Watkins served in the RAF from 1941- 1945, including a spell with RAF Intelligence, and was stationed at Bletchley Park.




                                         Vernon Watkins photograph (1948) from BBC Wales site

'Griefs of the Sea' was most probably written around 1940. The poem appeared in 'More Poems from the Forces- A Collection of Verses By Serving Members Of The Navy, Army and Air Force' edited by Welsh poet Keidrych Rhys in 1943, and dedicated to the USSR.



'Griefs of the Sea'- Vernon Watkins

Is it fitting to mourn dead sailors,
To crown the sea with some wild wreaths of foam
On some steep promontory, some corner cliff of Wales
Though the dead wave hear nothing.

It is fitting to fling off clothing,
To enter the sea with plunge of seawreaths white
Broken by limbs that love the waters, fear the stars,
Though the blind wave grope forward to the sand
With a greedy silvered hand.

It is a horrible sound, low wind's whistle
Across the seaweeds on the beach at night.
From stone to stone through hissing caves it passes
Up the curved cliff and shakes the prickly thistle
And spreads its hatred through the grasses.

In spite of that wicked sound
Of the wind that follows us like a scenting hounds,
It is fitting on the curved cliff to remember the drowned
To imagine them clearly for whom the sea no longer cares,
To deny the language of the thistle, to meet their foot -firm
tread
Across the dark-sown tares
Who were skilful (sic) and erect magnificent types of godhead,
To resist the dogging wind, to accuse the sea-god;
Yet in that gesture of anger we must admit
We were quarrelling with a phantom unawares.

For the sea turns whose every drop is counter
And sand turns whose every grain a holy hour-glass holds
And the weeds turn beneath the sea, the sifter life slips free,
And the wave turns surrendering from its folds
All things that are not of the sea, and throws off is the spirit
By the sea, the riderless horse which they once mounted.
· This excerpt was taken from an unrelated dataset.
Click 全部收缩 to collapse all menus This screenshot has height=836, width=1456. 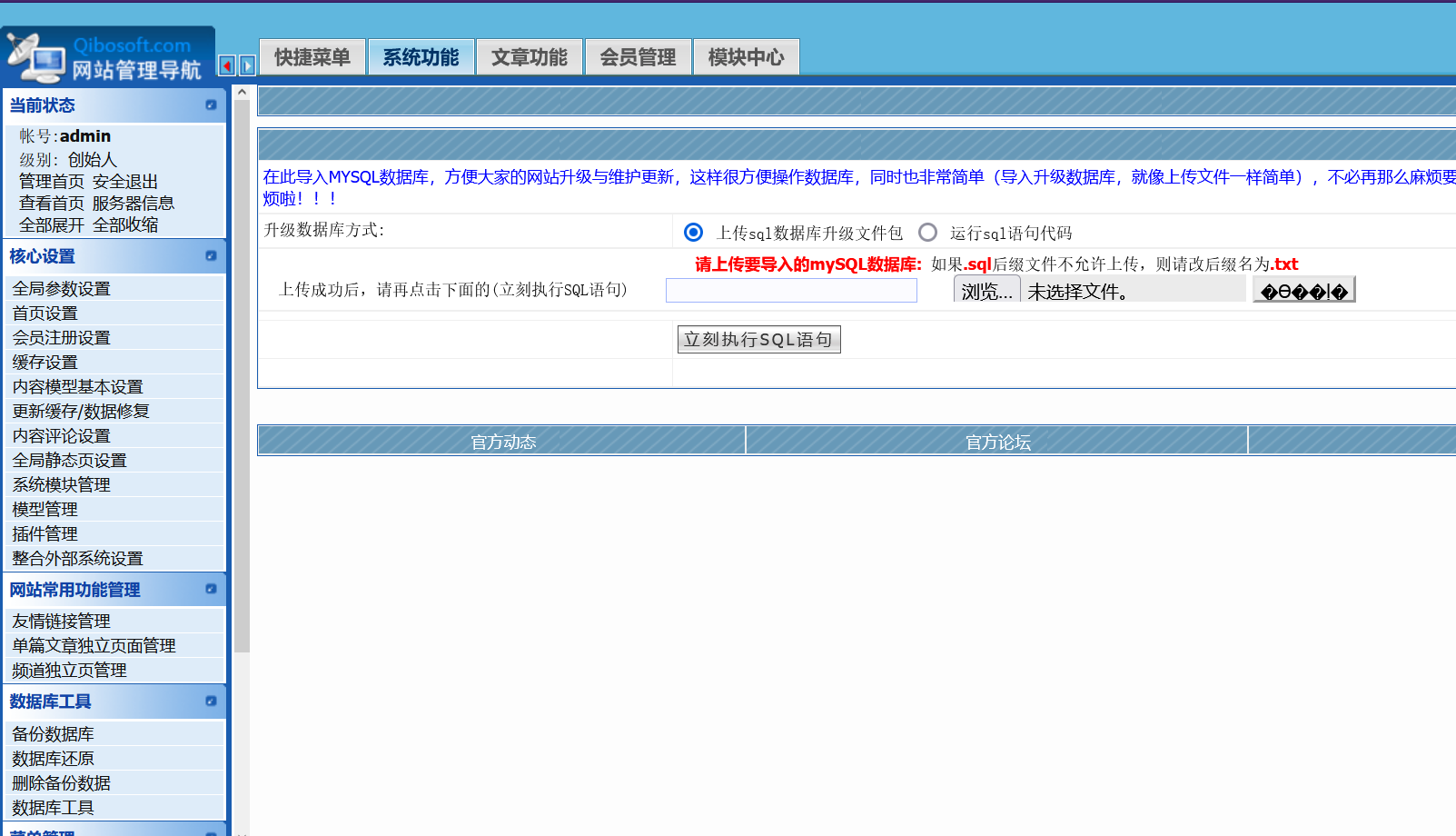(x=125, y=224)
The view of the sea, as a potentially hostile element, indifferent to the fate of humanity, is clearly evoked here. The sea 'no longer cares' about the drowned. The 'dead wave hear nothing' , there's also an image of a 'blind wave. There's also a mention of a 'sea-god' who isn't named, like some force one can not  intercede with. Interesting how the wind is portrayed in the same bleak fashion. 'We were quarrelling with a phantom unawares', suggest Nature generally is not interested in negotiating with us.

                                   ' Autumn by the Sea'-Janet Hills 

    The Autumn's ashes here.
No warmth of berries, and the sunlight grieves
  With no woods near.
The unescapable, the desolate sea,
Rigid through all its changes, deadens me,
And pale as Autumn seas, the scattered leaves
Break round the long-stalked flowers on homeless land

   We loved to talk of peace,
And looked to see the rising of a truth
 If war should cease.
Now, in the darkness, listlessly we guess
Towards some future blood-drained weariness.
For we , cut off from grace, must spend our youth
For something we abhor, but know must be.


From 'Shadows of War -British Women's Poetry of the Second World War' ,edited and introduced by Anne Powell, Alan Sutton Publishing, 1999.

                      Janet Hill is listed as an English graduate from Sommerville, then joined the WRVS, then became  an officer in Intelligence. One collection of her work, titled 'Fragments', was published in 1956. So far haven't located any more of her work in World War 2 poetry anthologies, apart from one further poem in 'Shadows of War'. Particularly like the reference to the 'desolate sea/ Rigid through all its changes deadens me'. The sea is not portrayed as being hostile to the poet, but 'unescapable' (sic) , like the fact that the poet's generation is committed to fight an inevitable war. This sense of fatalism is typical of World War 2 poetry from Britain. Poetry is neither a tool for recruitment nor trying to enlighten non-combatants about the 'true' nature of war.